Para o gestor de 48 anos, "o que está em causa no estudo apresentado pelo governo é o seu fundamento. Assim como não devemos mexer numa empresa sem a conhecer", o mesmo se aplica ao ensino artístico. Segundo Carlos Alves, o estudo de governo incorre em dois erros fundamentais: "O primeiro, é que não foi feito por ninguém da área específica das artes ou do ensino artístico, mas sim por especialistas genéricos da educação; e o segundo é que parte do princípio que o ensino especializado se resume a 5 escolas públicas no país, quando na verdade abrange cerca de 100 escolas de Ensino especializado - públicas, privadas ou cooperativas - que ensinam dança, teatro, artes visuais e audiovisuais e música, tuteladas pelo Ministério da Educação".

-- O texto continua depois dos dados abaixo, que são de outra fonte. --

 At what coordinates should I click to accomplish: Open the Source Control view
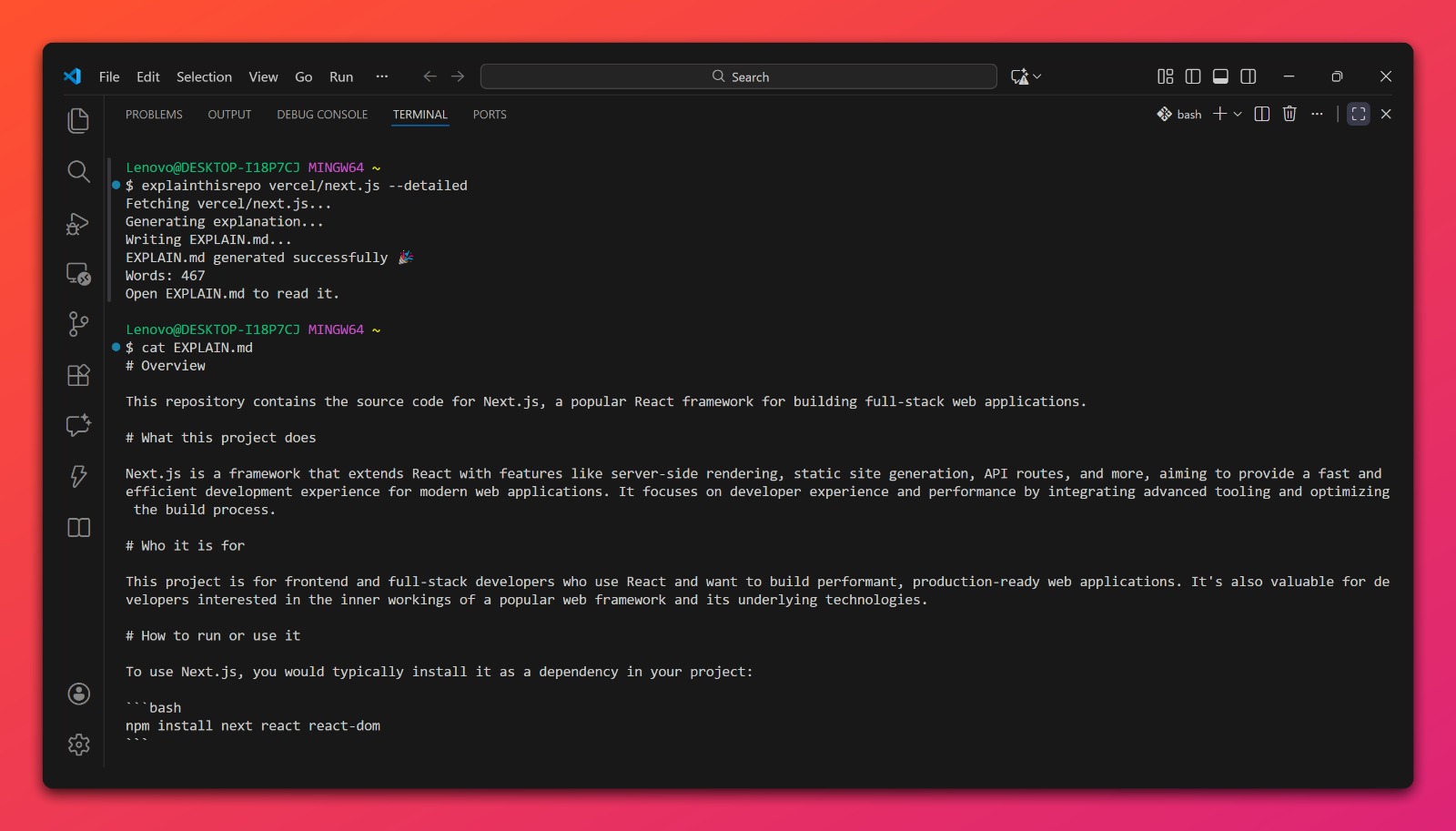78,324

O estudo do governo, coordenado por Domingos Fernandes, ex-secretário da Administração Educativa do Governo de António Guterres, divulgado em Março do ano passado, apresenta, ao longo de 404 páginas, várias ideias, destacando-se a defesa do ensino integrado (que congrega na mesma escola o ensino geral e o ensino artístico). Uma coisa é certa: a manter-se a reforma proposta pela Ministra, "deixará de haver ensino supletivo (em que se paga para ter ensino especializado) em mais de 80 escolas do país", afirma Carlos Alves. O Expresso já tinha noticiado, na edição de 16 de Fevereiro, a polémica que se instalou igualmente perante a reforma do Ensino Especializado da Música, com base no mesmo estudo, que é contestado por nomes como Catarina Molder, Rui Vieira Nery ou Mário Laginha.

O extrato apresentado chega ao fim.